Au-delà des phases de conception et réalisation d’un projet, il ne faut pas négliger l’usage qui s’ensuit. Ce sont les occupants d’un bâtiment, habitants de logements, usagers de locaux professionnels, élèves de classes, etc, qui doivent ensuite s’approprier ce bâtiment et le faire vivre, l’entretenir et adopter les bonnes pratiques pour que son utilisation soit maximale et permette bien-être et confort.

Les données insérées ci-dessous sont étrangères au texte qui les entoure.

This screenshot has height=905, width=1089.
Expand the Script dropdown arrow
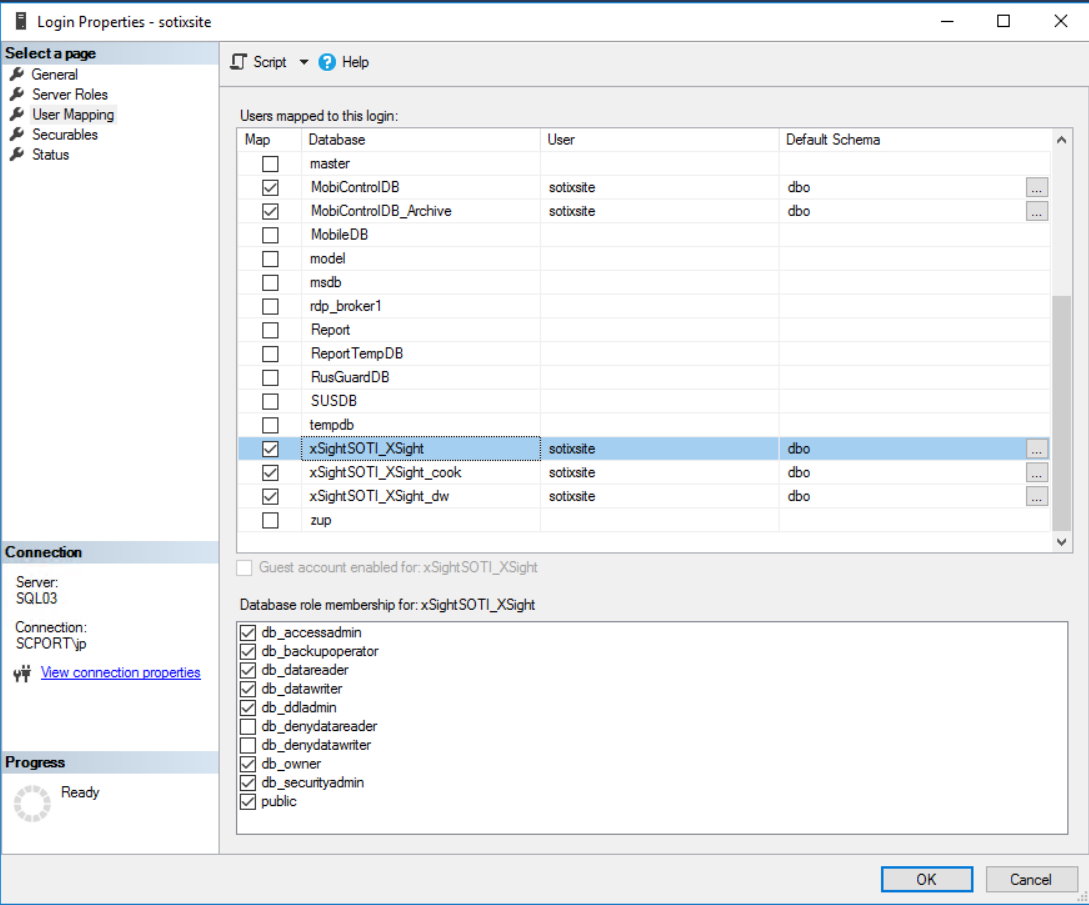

  • La ville partagée : un territoire à explorer
    Le Monde, 20/09/2017
    Une analyse des projets urbains menés en concertation avec les citoyens montre qu’une implication forte de ces derniers facilite l’atteinte des objectifs. Quand les concitoyens investissent leur territoire pour en faire un laboratoire du "faire ensemble", la ville se transforme de manière positive.

QUELLE STRATEGIE POUR LA MISE EN PRATIQUE ?

Alors ? Concrètement, comment on intègre le bâti dans son environnement ? Quelle(s) stratégie(s) adopter ?

Il n’existe pas de réponse unique, l’important est la réflexion en amont, à la conception du projet, pour prendre en compte tous les paramètres. Ensuite, plusieurs pratiques se complètent.

  • La frugalité, la sobriété, le low-tech
    "Frugalité", "low-tech", "alternatif", "sobriété"... la terminologie est diverse et s’oppose parfois mais l’idée principale est là : adopter une démarche économe, en ressources et en énergie, et locale, en matériaux et savoir-faire tout en redonnant sa place à l’occupant dès la conception du projet. Ce concept s’inscrit dans une volonté de lutter contre le changement climatique et d’adopter une autre manière de vivre et de consommer.
  • L’économie circulaire
    D’après l’Ademe, "l’économie circulaire vise à changer de paradigme par rapport à l’économie dite linéaire, en limitant le gaspillage des ressources et l’impact environnemental, et en augmentant l’efficacité à tous les stades de l’économie des produits".

* Document source : The Impacts of Construction and the Built Environment, de Willmott Dixon, décembre 2010.

** Document source : Les émissions du secteur du bâtiment ont atteint un niveau record, communiqué de presse de l’ONU, 16/12/2020.